We also offer the option to contact us via WhatsApp Business. The provider is WhatsApp Ireland Limited, 4 Grand Canal Square, Grand Canal Harbour, Dublin 2, Ireland (a company of Meta Platforms). If you send us a message via WhatsApp, your phone number and the content you provide will be processed by WhatsApp. Metadata (e.g. time of communication, device information) may also be collected and transferred to servers outside the EU (in particular to the USA).

Please note that WhatsApp is an external service over which we have no control. Therefore, do not transmit sensitive health data or emergency requests via WhatsApp. Processing takes place on the basis of Art. 6 (1) (a) GDPR (your consent by actively contacting us). Further information can be found in the WhatsApp Privacy Policy

Appointment booking via the website

Our website offers the option to request appointments directly, either via a mail link (opening your e-mail programme), a contact form, or through the online booking function.

Mail link:
If you use the mail link, we only process the data you provide in your e-mail (see “Contact by e-mail” above).

Contact form:
If you use a form, the data you enter (name, e-mail address, telephone number, preferred appointment date) will be processed to respond to your enquiry and arrange an appointment. The legal basis is Art. 6 para. 1 lit. b GDPR. Mandatory fields are indicated; all other details are voluntary. Your data will be deleted once your enquiry has been processed, unless statutory retention obligations apply. The form can only be submitted after you have confirmed your consent to processing by ticking a checkbox (Art. 6 para. 1 lit. a GDPR).
Logging:
For verification purposes and to comply with legal requirements, the date and time of submission (timestamp) as well as the user’s IP address are stored when the form is submitted. The legal basis is Art. 6 (1) (f) GDPR (legitimate interest in documenting the form submission in the context of professional regulatory requirements).

Online consultations and video calls

In the context of online consultations or video calls, we process personal data necessary for the provision of the service.

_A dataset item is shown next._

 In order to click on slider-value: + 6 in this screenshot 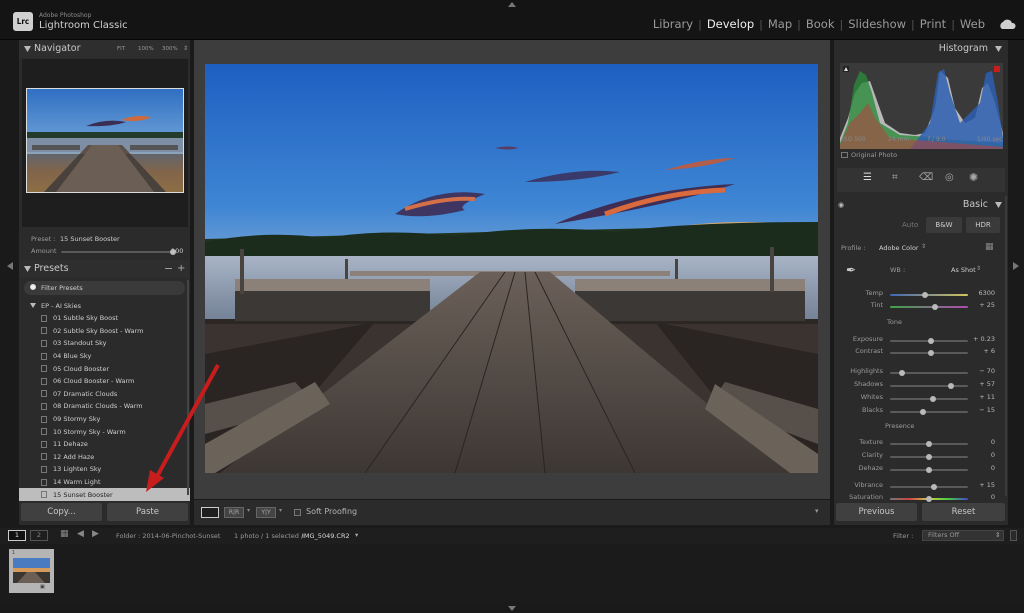, I will do `click(980, 351)`.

This includes master data (name, contact details), appointment and session data, as well as health-related information disclosed during the consultation.

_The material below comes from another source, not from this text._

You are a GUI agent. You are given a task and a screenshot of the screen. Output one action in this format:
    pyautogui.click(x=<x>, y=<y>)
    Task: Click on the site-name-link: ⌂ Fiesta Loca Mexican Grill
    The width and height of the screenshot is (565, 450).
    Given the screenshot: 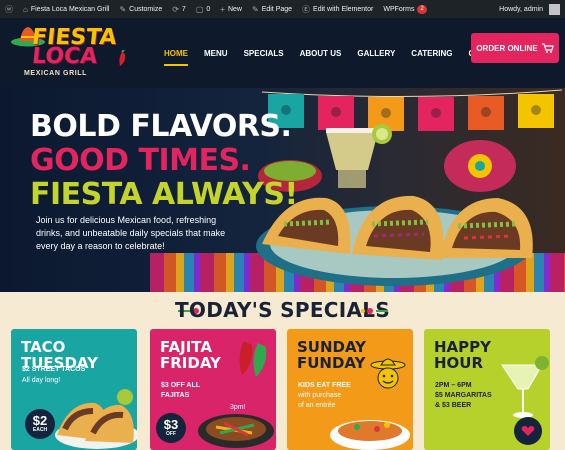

Processing is carried out exclusively for the purposes of consultation and documentation. The legal basis is Art. 6 para. 1 lit. b GDPR, and where health data is concerned, Art. 9 para. 2 lit. h GDPR in conjunction with § 22 para. 1 no. 1 lit. b BDSG. Data will only be stored as long as necessary for the consultation and for compliance with statutory documentation obligations.

Consultations are conducted via the provider RED Medical Systems GmbH, Kaufering, which provides a GDPR-compliant technical platform with servers located in Germany. A data processing agreement pursuant to Art. 28 GDPR has been concluded with RED Medical.

Please note: Online medical consultations can only be conducted for patients who are located in Germany at the time of the session. Psychological counselling is not subject to this restriction and can also be provided internationally.

Payment

Billing is carried out on a self-pay basis only. Payment is made by bank transfer upon invoice. No payment data is transferred to external payment service providers.

Your rights

You have the right at any time to obtain information about the personal data we hold about you (Art. 15 GDPR). You also have the right to rectification (Art. 16 GDPR), erasure (Art. 17 GDPR), restriction of processing (Art. 18 GDPR), data portability (Art. 20 GDPR) and to object to processing (Art. 21 GDPR). Where processing is based on your consent (Art. 6 para. 1 lit. a GDPR), you may withdraw this consent at any time with effect for the future.

Right to lodge a complaint with a supervisory authority

You have the right to lodge a complaint with a data protection supervisory authority if you believe that the processing of your personal data violates the GDPR.

Competent supervisory authority for Berlin:
Berliner Beauftragte für Datenschutz und Informationsfreiheit
Alt-Moabit 59–61
10555 Berlin

This English version is provided for convenience only. In case of any discrepancies, the German version shall be legally binding.